Choreographies are either inflationary, or they are deflationary.

They either create spaces of scarcity and lack, or they bring about abundance.

Problem/Solution

Choreographic models, processes, strategies and methodologies, should be looked at as SOLUTIONS to the problems of human societies. Otherwise, they’re part of the problem.

Input/Output

The work isn’t about controlling the output, it’s about studying the input.

Choreographic proceses cannot be led by their visual manifestation. The visual outcome, can only be an unintentional result of a process based on completely different aspects of the work.

It is not about how it looks, it’s about - why is it doing what it does?

This or That

Choreographies are either extractive based systems, or they are cooperative ones.

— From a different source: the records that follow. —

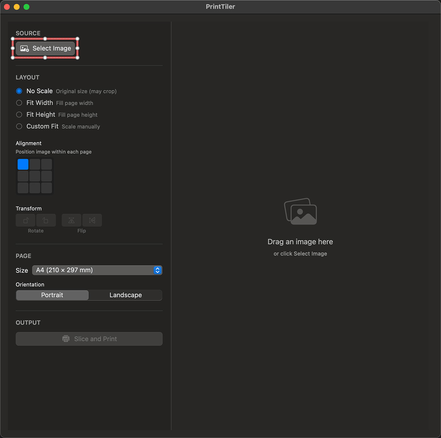Flip the image vertically
The image size is (441, 438).
92,220
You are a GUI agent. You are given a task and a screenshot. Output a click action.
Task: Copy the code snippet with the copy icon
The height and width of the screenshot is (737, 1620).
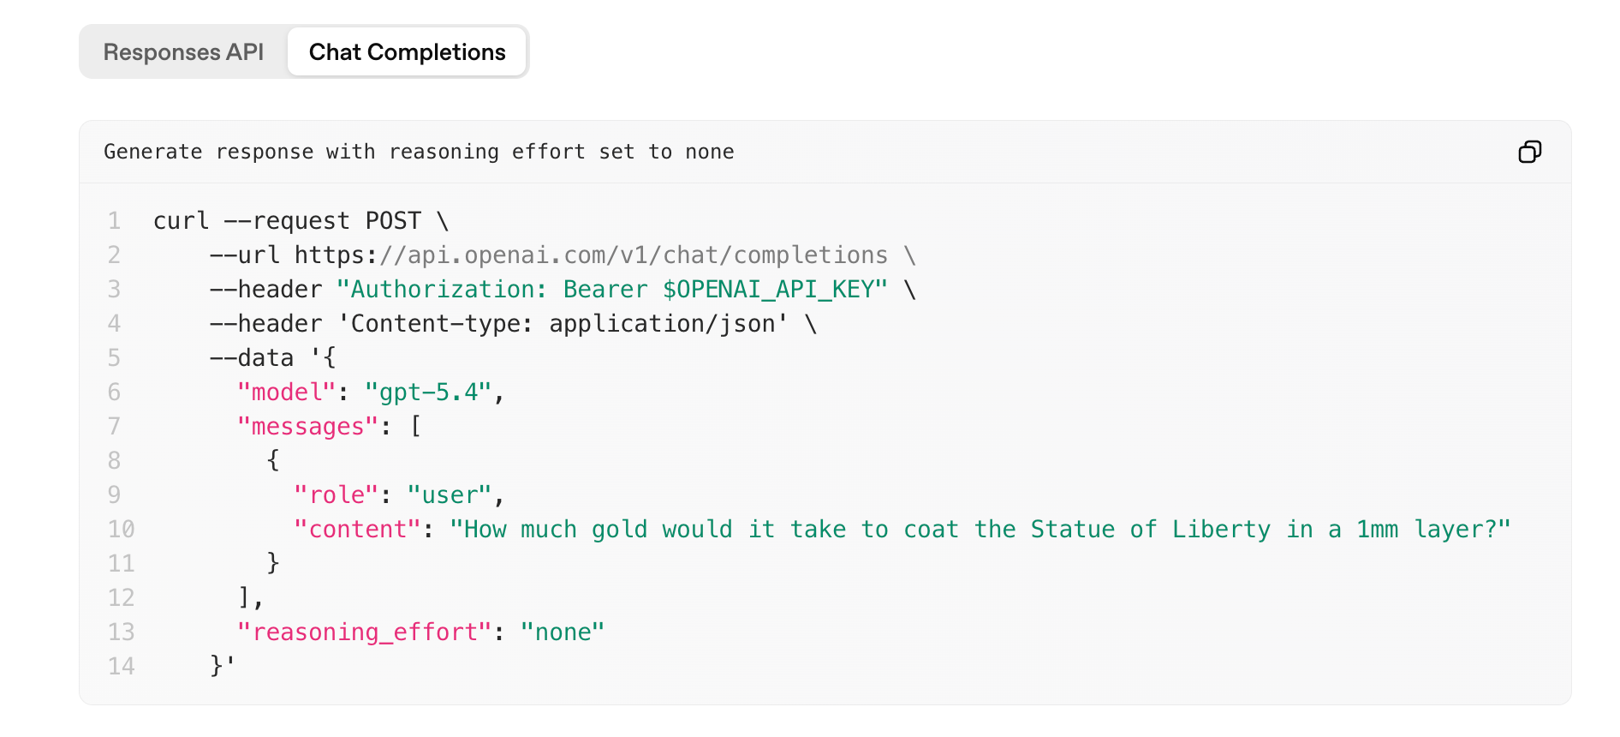(1529, 152)
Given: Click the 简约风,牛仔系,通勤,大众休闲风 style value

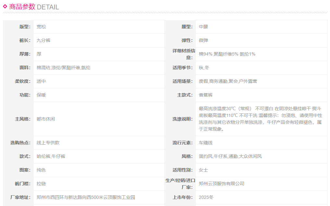Looking at the screenshot, I should point(230,156).
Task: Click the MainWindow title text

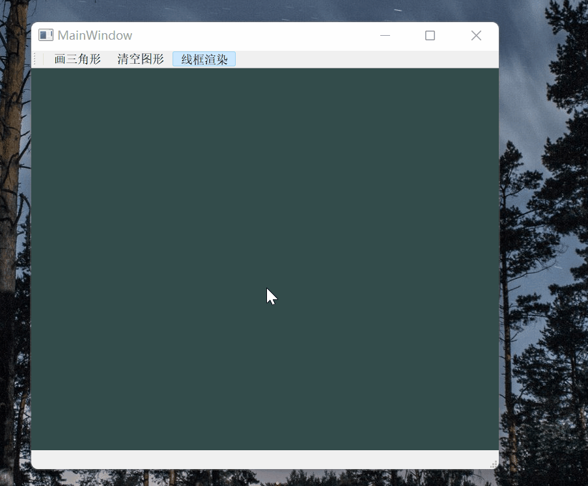Action: (x=94, y=35)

Centrally controlled systems are extractive by nature, which means they are coercion based by default.

Decentralized systems, being that they are voluntary to start with, are cooperative by nature, making coercion and central control inefficient.   

Decentralized systems are about unleashing the combined potential of all of the participants towards a shred goal, to the benefit of everyone involved.

The future of choreography making, is tightly linked to its ability to abandon its historical legacy as an extractive, coercive, centrally controlled practice, and adopt new, decentralized models.

Principles

Choreographic makers, do not DEVELOP choreographic principles. All they can do, is DISCOVER existing ones.

Choreographies are manifestation of that which is already in existence. No one gets to invent natural laws, nor the nature of human beings.

Stay humble - all you get to do, is study what is already there.

People/Natural Law

Being that space/time are its main fields of reference, Choreography, is a study into natural law.

Yet choreographies, are comprised of people. People are comprised of emotions, instincts, intuition, ideas, opinions, habits, needs and so on.

Choreography then, is the social engineering of the convergence space between natural law and humans.

Rules/Freedom

The paradoxical manner in which rules based systems work is, that if you adhere to the rules, the realm of freedom increases rather than decreases. Systems governed by a well structured set of rules, are the reversal of constraints.

Ethos

One option for a unifying ethos for the choreographic process can be: Choreographies are strategies for individual, voluntary, yet joint agreement on patterns of movement towards a shared goal.

Irreversible

The concept of irreversibility, points to that of time itself.

Human action, is energy and unfolding time intertwined.

Choreographies happening, are irreversible events. There isn’t the option to correct the choreographic thing as it’s happening. Choreographies are time passing itself.   

Irreversibility means consequence, which points to the notion of accountability.

Therefore, choreographies are people managing consequences and accountability in real time.

Selection Vs. Choice

Selection and choice are not the same thing.

Choreography, has to offer access to choice, rather than the limited premise of selection.

Selection breads expediency, which regresses the entire system to a mangble medium where everybody has effective neutrality, whereas choice, implies a system which doesn’t try to micromanage or control its own outcome.

Selection, is a form of manipulation, giving the appearance of choice, while actually limiting it in order to control the outcome.

Selection is the sly roundabout tool of centralized systems. Choice, is the default strategic approach of decentralized, permission-less systems.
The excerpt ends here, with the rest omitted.